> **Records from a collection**
^^^^^^^^

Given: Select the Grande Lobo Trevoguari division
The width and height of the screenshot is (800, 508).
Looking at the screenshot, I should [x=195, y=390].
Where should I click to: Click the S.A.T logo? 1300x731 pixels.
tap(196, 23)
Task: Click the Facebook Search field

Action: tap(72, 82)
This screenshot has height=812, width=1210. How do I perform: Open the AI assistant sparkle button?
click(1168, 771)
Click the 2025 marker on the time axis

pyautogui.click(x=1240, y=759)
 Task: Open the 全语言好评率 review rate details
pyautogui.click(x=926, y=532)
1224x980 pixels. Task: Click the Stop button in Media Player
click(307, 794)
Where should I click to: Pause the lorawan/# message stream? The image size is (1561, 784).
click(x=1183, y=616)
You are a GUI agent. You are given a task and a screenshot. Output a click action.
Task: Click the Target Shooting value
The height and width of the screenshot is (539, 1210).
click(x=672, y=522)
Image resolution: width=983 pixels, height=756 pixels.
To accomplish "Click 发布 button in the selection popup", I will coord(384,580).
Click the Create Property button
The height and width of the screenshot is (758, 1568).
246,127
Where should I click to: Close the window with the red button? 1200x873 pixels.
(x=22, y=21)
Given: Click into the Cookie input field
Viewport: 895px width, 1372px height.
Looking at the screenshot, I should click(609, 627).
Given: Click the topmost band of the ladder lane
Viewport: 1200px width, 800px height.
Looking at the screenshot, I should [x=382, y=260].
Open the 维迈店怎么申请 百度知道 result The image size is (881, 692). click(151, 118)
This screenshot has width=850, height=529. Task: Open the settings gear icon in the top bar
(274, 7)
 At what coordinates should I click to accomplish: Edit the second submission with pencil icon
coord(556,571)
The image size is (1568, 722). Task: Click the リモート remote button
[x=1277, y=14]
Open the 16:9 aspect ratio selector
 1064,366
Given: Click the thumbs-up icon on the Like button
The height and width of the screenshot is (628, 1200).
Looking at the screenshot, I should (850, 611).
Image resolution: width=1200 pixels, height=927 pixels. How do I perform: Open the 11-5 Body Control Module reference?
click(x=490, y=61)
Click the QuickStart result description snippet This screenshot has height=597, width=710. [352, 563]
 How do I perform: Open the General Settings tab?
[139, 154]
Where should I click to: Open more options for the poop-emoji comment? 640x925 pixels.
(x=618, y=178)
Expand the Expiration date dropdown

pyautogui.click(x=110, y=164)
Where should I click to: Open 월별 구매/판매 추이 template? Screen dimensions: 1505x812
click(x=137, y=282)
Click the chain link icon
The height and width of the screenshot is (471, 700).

^^^^^^^^

Copy each record exactly, leaving nothing out.

> **OUTPUT OF THE TASK**
Given: Select the Grande Lobo Trevoguari division
The width and height of the screenshot is (800, 508).
Looking at the screenshot, I should [x=195, y=390].
Where should I click to: Click the S.A.T logo? 1300x731 pixels.
tap(196, 23)
Task: Click the Facebook Search field

Action: tap(72, 82)
This screenshot has height=812, width=1210. How do I perform: Open the AI assistant sparkle button?
click(1168, 771)
Click the 2025 marker on the time axis

pyautogui.click(x=1240, y=759)
 Task: Open the 全语言好评率 review rate details
pyautogui.click(x=926, y=532)
1224x980 pixels. Task: Click the Stop button in Media Player
click(307, 794)
Where should I click to: Pause the lorawan/# message stream? The image size is (1561, 784).
click(x=1183, y=616)
You are a GUI agent. You are given a task and a screenshot. Output a click action.
Task: Click the Target Shooting value
The height and width of the screenshot is (539, 1210).
click(x=672, y=522)
Image resolution: width=983 pixels, height=756 pixels.
To accomplish "Click 发布 button in the selection popup", I will coord(384,580).
Click the Create Property button
The height and width of the screenshot is (758, 1568).
246,127
Where should I click to: Close the window with the red button? 1200x873 pixels.
(x=22, y=21)
Given: Click into the Cookie input field
Viewport: 895px width, 1372px height.
Looking at the screenshot, I should click(609, 627).
Given: Click the topmost band of the ladder lane
Viewport: 1200px width, 800px height.
Looking at the screenshot, I should [x=382, y=260].
Open the 维迈店怎么申请 百度知道 result The image size is (881, 692). click(151, 118)
This screenshot has width=850, height=529. Task: Open the settings gear icon in the top bar
(274, 7)
 At what coordinates should I click to accomplish: Edit the second submission with pencil icon
coord(556,571)
The image size is (1568, 722). Task: Click the リモート remote button
[x=1277, y=14]
Open the 16:9 aspect ratio selector
 1064,366
Given: Click the thumbs-up icon on the Like button
The height and width of the screenshot is (628, 1200).
Looking at the screenshot, I should (850, 611).
Image resolution: width=1200 pixels, height=927 pixels. How do I perform: Open the 11-5 Body Control Module reference?
click(x=490, y=61)
Click the QuickStart result description snippet This screenshot has height=597, width=710. [352, 563]
 How do I perform: Open the General Settings tab?
[139, 154]
Where should I click to: Open more options for the poop-emoji comment? 640x925 pixels.
(x=618, y=178)
Expand the Expiration date dropdown

pyautogui.click(x=110, y=164)
Where should I click to: Open 월별 구매/판매 추이 template? Screen dimensions: 1505x812
click(x=137, y=282)
Click the chain link icon
The height and width of the screenshot is (471, 700).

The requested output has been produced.